:: Text to read ::
^^^^^^^^^^^^^^^^

SECRECY NEWS
from the FAS Project on Government Secrecy
Volume 2005, Issue No. 21
March 8, 2005

GOVERNMENT SECRECY CONTINUED TO RISE IN 2004

The production of national security secrets continued to accelerate last year, rising to 16 million classification decisions in 2004 from 14 million the year before, according to new government statistics.

Since the Bush Administration took office in 2001, annual classification activity has increased by a staggering 75%.

The latest figures were presented in congressional testimony last week by William Leonard, director of the Information Security Oversight Office.

"Based upon information furnished our office, the total number of classification decisions increased from 9 million in FY 2001 to 11 million in FY 2002, 14 million in FY 2003 and 16 million in FY 2004," he said.

The FY 2004 figure, which had not previously been disclosed, will be formally announced in a report to the President due at the end of this month.

Mr. Leonard preemptively cautioned that not all of this new secrecy is unwarranted.

"For the sake of precision, I would note that, during the period from FY 2002 through FY 2004, the U.S. Government built a new structure for homeland security and engaged in wars in Afghanistan, Iraq and against al-Qaeda, so it cannot be said conclusively from these data that the increase during this period in the number of classification decisions was due solely or even substantially to the phenomenon of 'over-classification'," he told a House subcommittee on March 2.

A different set of questions was left unasked and unanswered in this account: Did excessive classification activity leave the nation needlessly unprepared for the attacks of September 11? Did excessive secrecy prematurely foreclose debate on the best way to constrain Iraqi WMD programs and confront Saddam Hussein? Has secrecy inhibited accountability for violations of human rights norms?

Mr. Leonard testified at a hearing of the House Government Reform Subcommittee on National Security, chaired by Rep. Christopher Shays, on the subject of "Overclassification and Pseudo-Classification."

Prepared testimony and related materials from that March 2 hearing are posted or linked here:


HANS BETHE

Physicist Hans Bethe, who died Sunday, was a scientist and a citizen of extraordinary stature.

Much of what needed to be said of him can be found in this expansive obituary by William J. Broad of the New York Times:

What remains to be said is difficult to say, since a suitable vocabulary is lacking. Bethe embodied a conception of citizenship anchored in scientific activity, which gave it substance, direction and a kind of dignity. He was a last, late exemplar of 19th century German Bildung, which emphasized the disciplined self-cultivation of the personality. And though he did not think in such terms, his life may perhaps be considered a final echo of the aborted German-Jewish encounter of the late 19th and early 20th centuries.

As an FAS sponsor, Bethe spoke with clarity and courage on issues of arms control and disarmament. In a 1997 letter, he urged President Clinton to declare an end to U.S. development of weapons of mass destruction of all kinds.

His 1997 letter, the President's response, a New York Times story and an appreciation by the late Sen. Moynihan, may be found here:

Three lectures by Bethe have been posted online by Cornell University here (flagged by www.armscontrolwonk.com):


HISTORICAL INTELLIGENCE BUDGETS: ANOTHER VOLLEY

In the latest round of a continuing Freedom of Information Act lawsuit over whether the CIA should be obliged to disclose historical intelligence budgets, the CIA said that it should not be compelled to reveal the size of the 1963 CIA budget to the Federation of American Scientists, because FAS already knows what it is!

"Indisputably, plaintiff has in his possession the very budget figure that he now demands," the CIA told a federal court March 1, asking that the matter be dismissed as moot.

^^^^^^^^^^^^^^^^

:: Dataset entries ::
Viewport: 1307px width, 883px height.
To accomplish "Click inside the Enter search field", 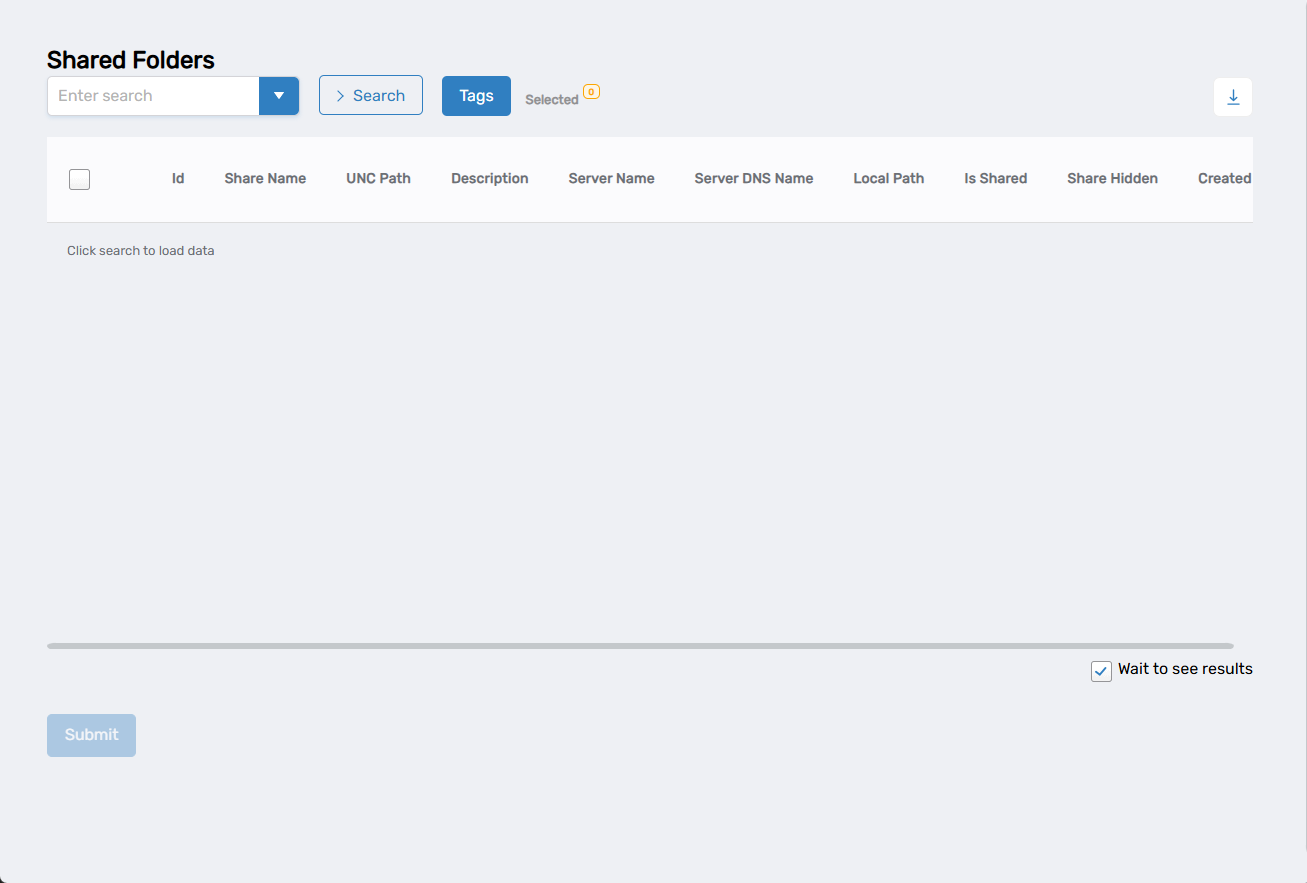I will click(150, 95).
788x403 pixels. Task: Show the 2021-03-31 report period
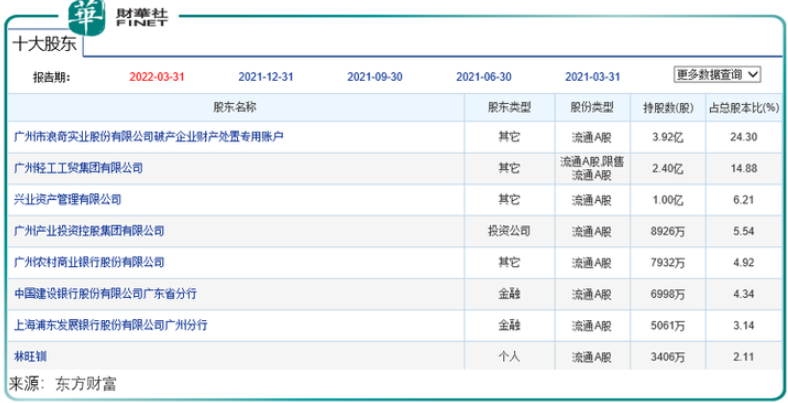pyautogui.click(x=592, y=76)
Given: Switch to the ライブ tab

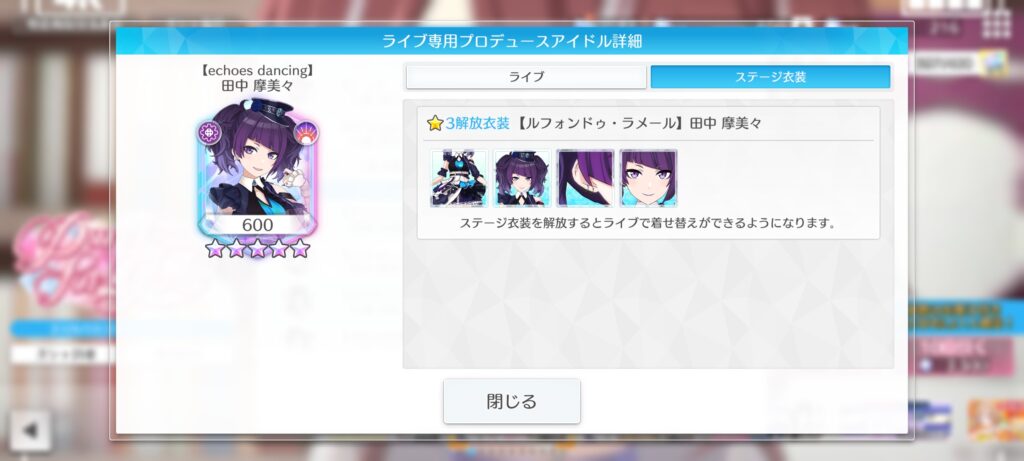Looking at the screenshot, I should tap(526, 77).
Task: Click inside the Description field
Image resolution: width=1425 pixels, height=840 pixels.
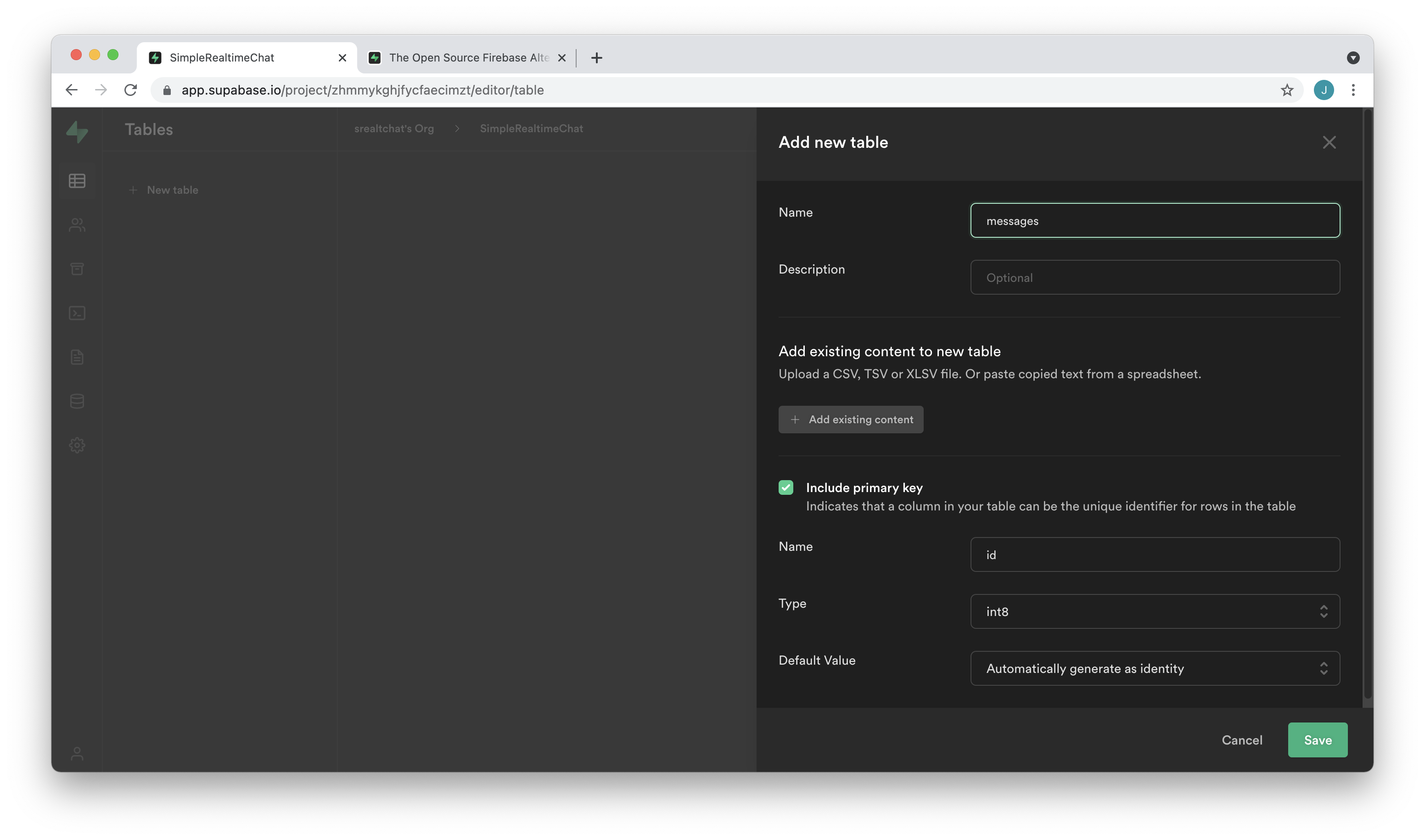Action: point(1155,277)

^^^^^^^^^^^^^^^^

:: Required tasks ::
- A) According to the newsletter, who presented the latest classification figures in congressional testimony?
- B) Please rewrite the newsletter paragraph beginning "As an FAS sponsor, Bethe spoke" in shorter form, keeping its main facts.
The listing isn't needed for anything here.

:: Answer set ::
- A) William Leonard, director of the Information Security Oversight Office.

- B) An FAS sponsor, Bethe spoke clearly and courageously on arms control and disarmament, and in a 1997 letter urged President Clinton to declare an end to all U.S. development of weapons of mass destruction.